Your objective
For this exercise, copy each line of the records that contains the word "vertical".
* * *
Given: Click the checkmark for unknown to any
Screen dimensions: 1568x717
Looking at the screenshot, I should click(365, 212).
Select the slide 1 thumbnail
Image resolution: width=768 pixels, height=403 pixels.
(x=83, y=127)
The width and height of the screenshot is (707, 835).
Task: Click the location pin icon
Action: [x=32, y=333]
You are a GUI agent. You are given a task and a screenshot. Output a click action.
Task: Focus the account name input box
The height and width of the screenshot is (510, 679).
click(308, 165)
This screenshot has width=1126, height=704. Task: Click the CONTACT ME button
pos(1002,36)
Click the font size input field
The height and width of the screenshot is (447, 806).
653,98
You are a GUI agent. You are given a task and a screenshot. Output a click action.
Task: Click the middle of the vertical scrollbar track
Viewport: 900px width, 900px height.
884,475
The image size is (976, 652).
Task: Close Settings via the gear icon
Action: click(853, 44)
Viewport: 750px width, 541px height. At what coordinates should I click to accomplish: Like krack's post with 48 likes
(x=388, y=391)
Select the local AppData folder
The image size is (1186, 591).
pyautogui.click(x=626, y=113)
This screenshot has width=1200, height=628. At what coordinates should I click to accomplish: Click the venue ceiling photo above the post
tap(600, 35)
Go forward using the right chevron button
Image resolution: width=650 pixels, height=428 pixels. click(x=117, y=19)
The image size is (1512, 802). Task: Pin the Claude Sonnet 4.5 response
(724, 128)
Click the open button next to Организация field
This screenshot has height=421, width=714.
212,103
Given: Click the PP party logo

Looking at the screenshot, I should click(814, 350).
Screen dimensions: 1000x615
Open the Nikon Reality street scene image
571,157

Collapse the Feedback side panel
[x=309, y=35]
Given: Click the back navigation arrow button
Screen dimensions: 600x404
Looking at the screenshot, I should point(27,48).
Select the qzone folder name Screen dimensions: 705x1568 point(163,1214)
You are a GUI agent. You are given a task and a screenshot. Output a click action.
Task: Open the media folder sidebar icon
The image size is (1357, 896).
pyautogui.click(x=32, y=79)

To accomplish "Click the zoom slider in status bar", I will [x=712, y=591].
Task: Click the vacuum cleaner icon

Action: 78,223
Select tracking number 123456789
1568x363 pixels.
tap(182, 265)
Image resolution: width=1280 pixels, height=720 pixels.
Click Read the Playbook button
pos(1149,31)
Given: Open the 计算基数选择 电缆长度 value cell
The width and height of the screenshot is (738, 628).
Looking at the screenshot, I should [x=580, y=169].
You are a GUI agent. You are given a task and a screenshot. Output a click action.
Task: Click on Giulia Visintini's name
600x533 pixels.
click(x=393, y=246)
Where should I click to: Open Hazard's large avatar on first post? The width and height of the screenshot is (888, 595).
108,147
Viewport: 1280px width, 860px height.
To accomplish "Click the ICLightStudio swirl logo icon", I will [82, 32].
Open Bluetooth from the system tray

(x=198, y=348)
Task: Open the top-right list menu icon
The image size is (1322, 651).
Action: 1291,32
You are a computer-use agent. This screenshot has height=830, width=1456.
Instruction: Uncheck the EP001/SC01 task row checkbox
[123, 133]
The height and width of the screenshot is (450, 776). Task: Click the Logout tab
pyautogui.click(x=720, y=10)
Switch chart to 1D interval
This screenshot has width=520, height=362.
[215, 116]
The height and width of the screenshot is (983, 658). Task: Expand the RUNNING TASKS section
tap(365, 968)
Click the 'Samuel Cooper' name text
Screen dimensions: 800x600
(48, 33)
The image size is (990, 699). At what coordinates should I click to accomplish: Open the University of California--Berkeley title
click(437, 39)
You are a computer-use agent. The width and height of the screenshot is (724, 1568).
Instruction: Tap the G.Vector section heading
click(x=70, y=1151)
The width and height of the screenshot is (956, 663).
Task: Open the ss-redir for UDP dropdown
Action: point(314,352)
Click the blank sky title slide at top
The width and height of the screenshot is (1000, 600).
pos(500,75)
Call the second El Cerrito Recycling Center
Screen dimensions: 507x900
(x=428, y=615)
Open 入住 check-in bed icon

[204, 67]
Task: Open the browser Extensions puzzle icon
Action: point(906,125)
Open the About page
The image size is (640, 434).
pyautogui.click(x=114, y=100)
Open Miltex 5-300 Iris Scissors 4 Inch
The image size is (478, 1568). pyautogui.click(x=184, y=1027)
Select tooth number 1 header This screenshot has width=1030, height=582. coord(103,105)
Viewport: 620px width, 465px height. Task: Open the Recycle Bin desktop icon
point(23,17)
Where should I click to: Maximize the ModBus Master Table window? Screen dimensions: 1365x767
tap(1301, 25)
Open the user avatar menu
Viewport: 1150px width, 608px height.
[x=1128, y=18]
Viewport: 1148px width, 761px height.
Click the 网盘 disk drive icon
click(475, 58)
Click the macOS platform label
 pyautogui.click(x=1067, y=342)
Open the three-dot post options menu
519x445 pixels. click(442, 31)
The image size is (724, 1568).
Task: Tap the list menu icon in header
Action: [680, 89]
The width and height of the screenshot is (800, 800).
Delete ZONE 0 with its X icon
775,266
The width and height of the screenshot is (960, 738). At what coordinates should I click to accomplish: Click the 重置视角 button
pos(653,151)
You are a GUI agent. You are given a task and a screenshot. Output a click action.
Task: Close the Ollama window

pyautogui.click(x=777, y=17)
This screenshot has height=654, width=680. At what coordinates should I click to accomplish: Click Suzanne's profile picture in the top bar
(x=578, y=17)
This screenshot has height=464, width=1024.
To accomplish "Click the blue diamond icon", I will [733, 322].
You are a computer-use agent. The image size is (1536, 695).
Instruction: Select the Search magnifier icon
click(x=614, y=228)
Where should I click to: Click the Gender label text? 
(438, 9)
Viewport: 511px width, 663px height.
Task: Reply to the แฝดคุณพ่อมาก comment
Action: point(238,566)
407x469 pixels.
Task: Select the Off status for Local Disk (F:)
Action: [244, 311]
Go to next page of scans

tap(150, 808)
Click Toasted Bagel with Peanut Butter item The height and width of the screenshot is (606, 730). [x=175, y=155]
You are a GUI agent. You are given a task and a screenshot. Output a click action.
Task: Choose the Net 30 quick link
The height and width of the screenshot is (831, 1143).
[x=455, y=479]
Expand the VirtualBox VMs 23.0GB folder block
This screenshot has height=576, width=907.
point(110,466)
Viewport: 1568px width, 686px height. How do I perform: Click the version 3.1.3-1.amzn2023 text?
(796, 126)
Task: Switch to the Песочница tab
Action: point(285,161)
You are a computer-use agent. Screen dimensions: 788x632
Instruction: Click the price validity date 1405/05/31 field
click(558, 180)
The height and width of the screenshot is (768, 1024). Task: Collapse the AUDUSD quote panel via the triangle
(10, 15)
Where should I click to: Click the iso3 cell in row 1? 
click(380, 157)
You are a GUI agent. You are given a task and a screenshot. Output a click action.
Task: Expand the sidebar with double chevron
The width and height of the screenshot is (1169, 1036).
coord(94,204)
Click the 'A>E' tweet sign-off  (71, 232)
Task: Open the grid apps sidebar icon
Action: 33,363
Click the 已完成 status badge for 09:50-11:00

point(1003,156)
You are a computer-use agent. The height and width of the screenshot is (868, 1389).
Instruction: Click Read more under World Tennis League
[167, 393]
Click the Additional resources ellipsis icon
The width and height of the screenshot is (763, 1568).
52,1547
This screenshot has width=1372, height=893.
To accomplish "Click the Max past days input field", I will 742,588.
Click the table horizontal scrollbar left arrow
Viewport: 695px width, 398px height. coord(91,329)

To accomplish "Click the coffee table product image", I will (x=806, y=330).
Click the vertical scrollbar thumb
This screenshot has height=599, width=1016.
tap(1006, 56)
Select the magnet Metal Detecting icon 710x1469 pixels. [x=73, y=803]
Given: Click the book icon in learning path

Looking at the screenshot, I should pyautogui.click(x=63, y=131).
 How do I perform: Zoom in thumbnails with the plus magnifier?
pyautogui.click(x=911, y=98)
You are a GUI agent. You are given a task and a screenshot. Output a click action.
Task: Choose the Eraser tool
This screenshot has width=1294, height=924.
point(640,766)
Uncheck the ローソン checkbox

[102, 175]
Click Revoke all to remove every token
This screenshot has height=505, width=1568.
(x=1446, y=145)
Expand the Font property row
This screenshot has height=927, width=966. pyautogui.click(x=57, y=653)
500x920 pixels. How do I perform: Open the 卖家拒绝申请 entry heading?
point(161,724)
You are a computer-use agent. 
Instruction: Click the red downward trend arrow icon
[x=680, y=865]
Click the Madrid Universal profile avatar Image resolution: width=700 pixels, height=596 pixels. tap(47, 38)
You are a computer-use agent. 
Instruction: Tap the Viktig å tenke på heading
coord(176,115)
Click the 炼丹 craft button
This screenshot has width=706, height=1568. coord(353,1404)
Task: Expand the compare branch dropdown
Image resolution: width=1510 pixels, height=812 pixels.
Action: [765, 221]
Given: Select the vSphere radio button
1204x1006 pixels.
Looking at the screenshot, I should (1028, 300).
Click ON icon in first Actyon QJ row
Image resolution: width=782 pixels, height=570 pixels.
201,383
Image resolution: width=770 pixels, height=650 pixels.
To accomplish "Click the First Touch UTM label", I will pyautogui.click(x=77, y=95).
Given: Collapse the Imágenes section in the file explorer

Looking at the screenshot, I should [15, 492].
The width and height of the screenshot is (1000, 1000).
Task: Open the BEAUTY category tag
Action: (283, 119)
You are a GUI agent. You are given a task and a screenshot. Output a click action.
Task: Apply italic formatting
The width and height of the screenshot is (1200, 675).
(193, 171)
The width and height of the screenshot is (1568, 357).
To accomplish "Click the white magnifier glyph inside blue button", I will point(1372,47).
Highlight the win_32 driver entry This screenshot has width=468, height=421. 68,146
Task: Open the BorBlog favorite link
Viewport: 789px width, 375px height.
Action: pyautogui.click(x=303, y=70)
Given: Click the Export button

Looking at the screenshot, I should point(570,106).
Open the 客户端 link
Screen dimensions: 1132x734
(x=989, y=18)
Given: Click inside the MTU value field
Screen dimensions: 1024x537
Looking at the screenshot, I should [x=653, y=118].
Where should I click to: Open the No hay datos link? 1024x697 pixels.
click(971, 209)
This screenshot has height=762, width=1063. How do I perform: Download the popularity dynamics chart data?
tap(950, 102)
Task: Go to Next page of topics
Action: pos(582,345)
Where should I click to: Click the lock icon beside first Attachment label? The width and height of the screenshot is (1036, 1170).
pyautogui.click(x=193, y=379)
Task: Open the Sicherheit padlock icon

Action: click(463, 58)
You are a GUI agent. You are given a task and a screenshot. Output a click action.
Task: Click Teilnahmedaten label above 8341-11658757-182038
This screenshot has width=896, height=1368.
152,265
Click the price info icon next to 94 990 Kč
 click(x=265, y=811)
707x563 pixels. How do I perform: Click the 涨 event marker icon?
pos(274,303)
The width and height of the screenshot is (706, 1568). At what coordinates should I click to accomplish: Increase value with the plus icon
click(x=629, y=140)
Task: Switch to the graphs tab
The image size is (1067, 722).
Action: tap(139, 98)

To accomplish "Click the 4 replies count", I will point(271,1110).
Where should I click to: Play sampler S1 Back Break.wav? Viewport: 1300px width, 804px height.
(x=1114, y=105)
* * *
Answer space
Task: Click the middle of the vertical scrollbar track
Click the vertical scrollbar thumb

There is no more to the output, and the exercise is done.